Beyond ‘Fiction’ and Beneath ‘Facts’ of Diasporic Life-World: The Gulf Migration and the Cultural Artefacts
Abstract
In the discipline of International Relations (IR), human life-world experiences seldom appear as a critical domain of investigation. Scholars, by and large, tend to ignore the stark realities of migratory spaces in international relations, even as new discourses on ‘Diaspora’ capture myriad events and practices beyond nations and territories. While postcolonial and post-structural theories focus on questions of citizenship, rights, identity, marginality, etc as sites of engagement, the mainstream IR scholars do not reckon with the ontological trajectory of new social and cultural spaces. An attempt is made here to bridge the gap between ‘facts’ (realist artefact) and ‘fiction’ (cultural artefact) by deploying strategies of reading ‘texts’ of ‘fiction’ and the context of ‘facts’–as an interrelated/inter-con(textual) activity.
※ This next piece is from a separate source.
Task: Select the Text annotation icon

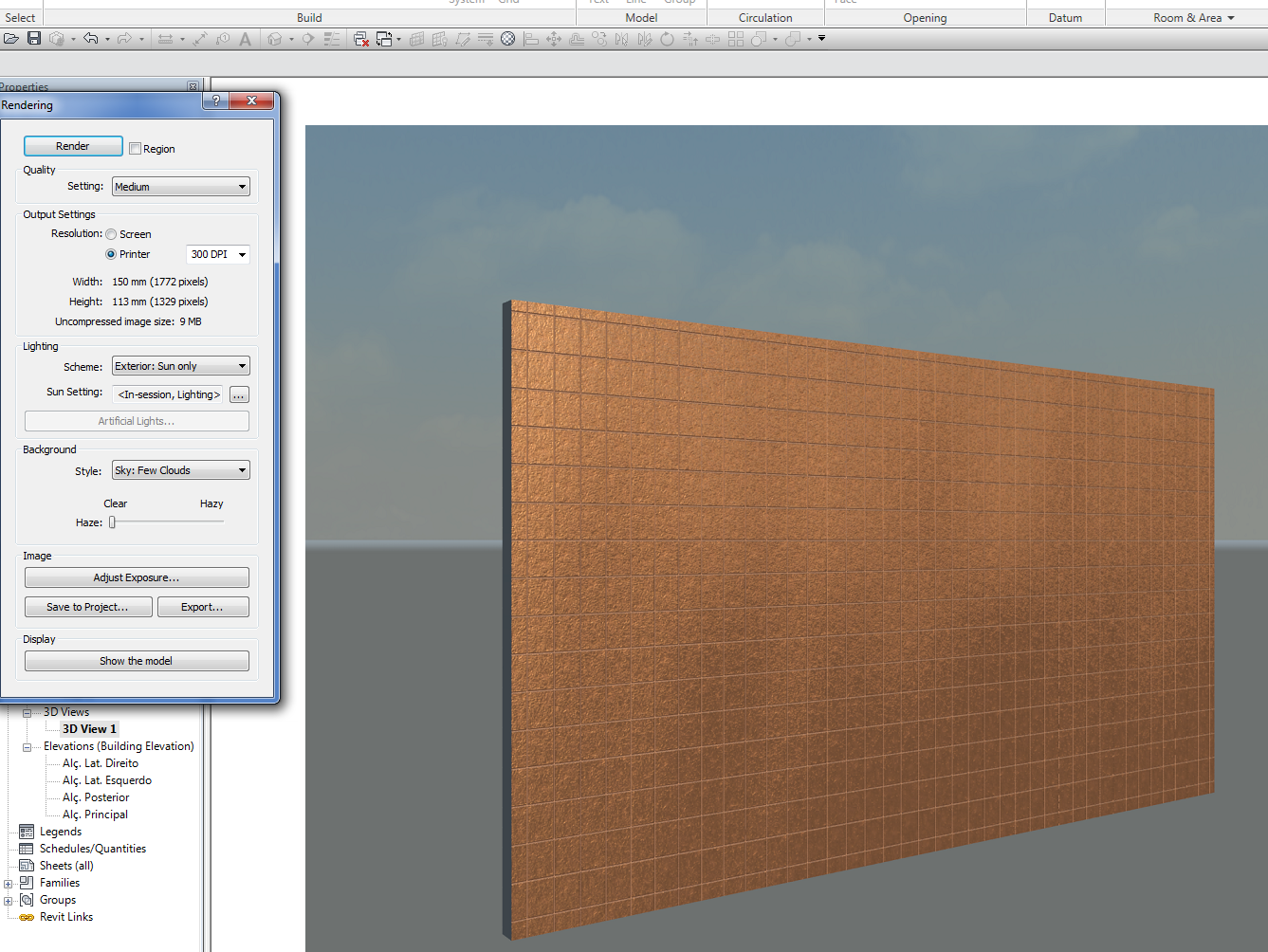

Plausibly, ‘text’ as a new Level of Analysis in IR would open up immense possibilities for situating critical questions of the life-world (such as identity, marginalisation, discrimination, exploitation, and alienation) in the context of understanding migratory spaces. The emergence of these theoretical constructs obviously provides a green pasture for new IR studies. It assumes that there can be no ‘unbiased’ or ‘objective’ study of IR that the reality of the past/present is always constructed from the accessible ‘texts’ we construe in line with particular historical concerns, and that all histories should be foregrounded, and non-literary texts produced from different orders of ‘textuality’ are part of the ‘inter-texts’ for discussions of history and IR. The culture here is inevitably textual and political and all cultural artefacts are equally the products of discursive practices. Thus, the linkages between ‘history’ and ‘text’ are critical in that it never privileges historicity or textuality to the exclusion of either.